DA: "Öyle düşünebilirsiniz. Ancak dikkat çekici olan şey şu ki, Avustralya ve Kaliforniya yangınları söz konusu olduğunda ... oradaki insanlar krizin pek farkına varmamış gibi görünüyor. Etkilenmekle krizi anlamak ve harekete geçmek arasında çok zayıf bir bağlantı var gibi görünüyor. "

GT: “Evet, gerçekten. Avustralya'daki insanlar yangınlardan sonra davranışlarını değiştirmek için hiçbir şey yapmadı. Kaliforniya'daki insanlar davranışlarını değiştirmedi. Yani, tabii ki, orada doğal veya bariz bir bağlantı yok. Gerekli olan başka bir şey. Krizle başa çıkma ve görme şeklimizin bu olduğunu düşünüyorum.

Greta, eşitlik veya iklim adaleti yönünden bahsettin. Kriz hakkında konuşurken, görüyoruz ki; bu senin için önemli bir kavram. Bana bunun ne olduğu ve ne demek istediğin hakkında biraz daha bilgi verebilir misin? "

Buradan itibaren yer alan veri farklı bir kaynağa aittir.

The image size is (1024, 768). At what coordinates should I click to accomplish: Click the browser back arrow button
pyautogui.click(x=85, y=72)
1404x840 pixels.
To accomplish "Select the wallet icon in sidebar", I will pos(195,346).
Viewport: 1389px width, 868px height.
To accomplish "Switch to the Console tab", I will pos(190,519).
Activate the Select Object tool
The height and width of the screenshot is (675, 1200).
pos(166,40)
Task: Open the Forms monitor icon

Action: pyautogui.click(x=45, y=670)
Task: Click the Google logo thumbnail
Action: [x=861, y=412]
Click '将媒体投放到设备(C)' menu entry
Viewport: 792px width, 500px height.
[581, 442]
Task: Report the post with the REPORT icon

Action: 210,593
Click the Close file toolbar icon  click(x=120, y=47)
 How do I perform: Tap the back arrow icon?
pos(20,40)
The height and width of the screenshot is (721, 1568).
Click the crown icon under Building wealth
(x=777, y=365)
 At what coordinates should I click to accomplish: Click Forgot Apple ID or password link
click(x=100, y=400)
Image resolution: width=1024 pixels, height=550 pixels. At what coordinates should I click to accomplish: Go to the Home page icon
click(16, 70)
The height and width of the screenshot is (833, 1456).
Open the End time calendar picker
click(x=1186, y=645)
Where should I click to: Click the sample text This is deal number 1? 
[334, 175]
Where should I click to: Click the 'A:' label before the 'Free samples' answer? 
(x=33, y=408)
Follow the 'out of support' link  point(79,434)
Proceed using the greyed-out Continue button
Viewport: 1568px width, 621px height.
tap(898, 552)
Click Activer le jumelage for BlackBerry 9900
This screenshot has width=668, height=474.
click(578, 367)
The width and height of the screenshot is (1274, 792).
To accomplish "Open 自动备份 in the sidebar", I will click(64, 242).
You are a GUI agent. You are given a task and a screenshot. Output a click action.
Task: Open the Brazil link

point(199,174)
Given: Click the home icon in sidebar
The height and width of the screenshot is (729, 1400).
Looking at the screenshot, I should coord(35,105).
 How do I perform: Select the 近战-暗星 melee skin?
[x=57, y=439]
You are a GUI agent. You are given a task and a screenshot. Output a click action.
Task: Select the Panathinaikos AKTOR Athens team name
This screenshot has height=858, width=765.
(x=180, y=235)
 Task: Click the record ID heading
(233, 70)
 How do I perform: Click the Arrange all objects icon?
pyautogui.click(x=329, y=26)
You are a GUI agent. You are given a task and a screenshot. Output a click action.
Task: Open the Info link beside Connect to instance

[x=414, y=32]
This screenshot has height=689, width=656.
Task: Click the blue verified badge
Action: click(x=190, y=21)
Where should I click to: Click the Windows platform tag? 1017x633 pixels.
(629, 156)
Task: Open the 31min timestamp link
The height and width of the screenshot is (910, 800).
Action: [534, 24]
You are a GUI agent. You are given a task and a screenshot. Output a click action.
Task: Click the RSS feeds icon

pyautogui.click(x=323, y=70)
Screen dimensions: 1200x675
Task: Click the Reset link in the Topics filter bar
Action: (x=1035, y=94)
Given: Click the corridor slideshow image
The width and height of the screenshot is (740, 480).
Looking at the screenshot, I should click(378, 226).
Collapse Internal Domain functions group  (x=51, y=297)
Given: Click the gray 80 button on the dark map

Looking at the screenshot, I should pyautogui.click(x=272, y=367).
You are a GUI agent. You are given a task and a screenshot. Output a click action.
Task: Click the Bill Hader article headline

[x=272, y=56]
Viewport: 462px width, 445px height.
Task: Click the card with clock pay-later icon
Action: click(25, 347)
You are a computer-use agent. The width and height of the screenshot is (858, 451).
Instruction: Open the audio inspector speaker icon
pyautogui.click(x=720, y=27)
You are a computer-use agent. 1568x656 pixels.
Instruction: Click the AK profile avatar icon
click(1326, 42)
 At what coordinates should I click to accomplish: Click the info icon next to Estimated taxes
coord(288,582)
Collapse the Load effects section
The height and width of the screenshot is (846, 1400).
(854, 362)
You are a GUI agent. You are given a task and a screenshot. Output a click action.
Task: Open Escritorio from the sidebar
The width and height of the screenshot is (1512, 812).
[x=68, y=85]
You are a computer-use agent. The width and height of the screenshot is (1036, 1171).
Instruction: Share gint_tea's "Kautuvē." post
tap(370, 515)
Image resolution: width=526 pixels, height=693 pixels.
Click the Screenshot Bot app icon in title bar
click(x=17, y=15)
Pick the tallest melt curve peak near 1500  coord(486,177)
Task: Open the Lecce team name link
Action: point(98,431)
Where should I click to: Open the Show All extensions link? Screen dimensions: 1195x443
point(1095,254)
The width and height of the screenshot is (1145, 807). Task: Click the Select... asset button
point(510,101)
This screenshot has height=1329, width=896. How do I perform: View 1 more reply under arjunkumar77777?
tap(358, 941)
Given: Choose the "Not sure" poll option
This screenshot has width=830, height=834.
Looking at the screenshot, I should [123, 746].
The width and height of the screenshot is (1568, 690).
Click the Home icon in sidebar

GT: “Evet. İklim adaleti, herkes için eşit derecede iyi olan yaşam koşullarını sağlamakla ilgili. Gezegenin sunduğu şeylere eşit erişim diyebilirsiniz. Ve iklim adaletine odaklanmadan bu krizi çözemeyeceğiz. İklim adaleti, Paris Anlaşması'nın tam merkezinde yer almaktadır. Ülkelerin farklı kaynaklarını ve tarihlerini ve ayrıca farklı nesillerin koşullarını hesaba katmazsak, o zaman bunu çözemeyeceğiz.”

DA: "Buradaki bariz örnek, gelişmiş dünyanın gelişmemiş dünyadan ekonomik anlamda aldığı her şeydir. Bu konuyla ilgili bir soruşturma şu anda Birleşik Krallık'ta devam ediyor ve önde gelen ekonomi profesörü Partha Dasgupta tarafından yönetiliyor. Farklı çevresel değerleri 'fiyatlandırmanın' bir yolunu bulmaya çalışıyorlar. Sonuçlarını görmek için can atıyorum. "

Bazıları, korona salgınının, içinde bulunduğumuz tehlikenin farkına varmamız ve yaşam tarzımızı değiştirmemiz için eşsiz bir fırsat olduğunu söylüyor. Buna katılıyor musun?"

GT: “Bir salgının bir fırsat olarak görülmemesi gerektiğini söylemeye gerek yok. Bu bir trajedi, başka bir şey değil. Ama kaçınılmaz olarak bundan bir şekilde kurtulmamız gerekecek ve hangi kapıyı açacağımızı - nasıl ilerlemek istediğimizi - seçmemiz gerekecek. Ben buna fırsat demezdim ama bu bizim yapmamız gereken bir seçim.”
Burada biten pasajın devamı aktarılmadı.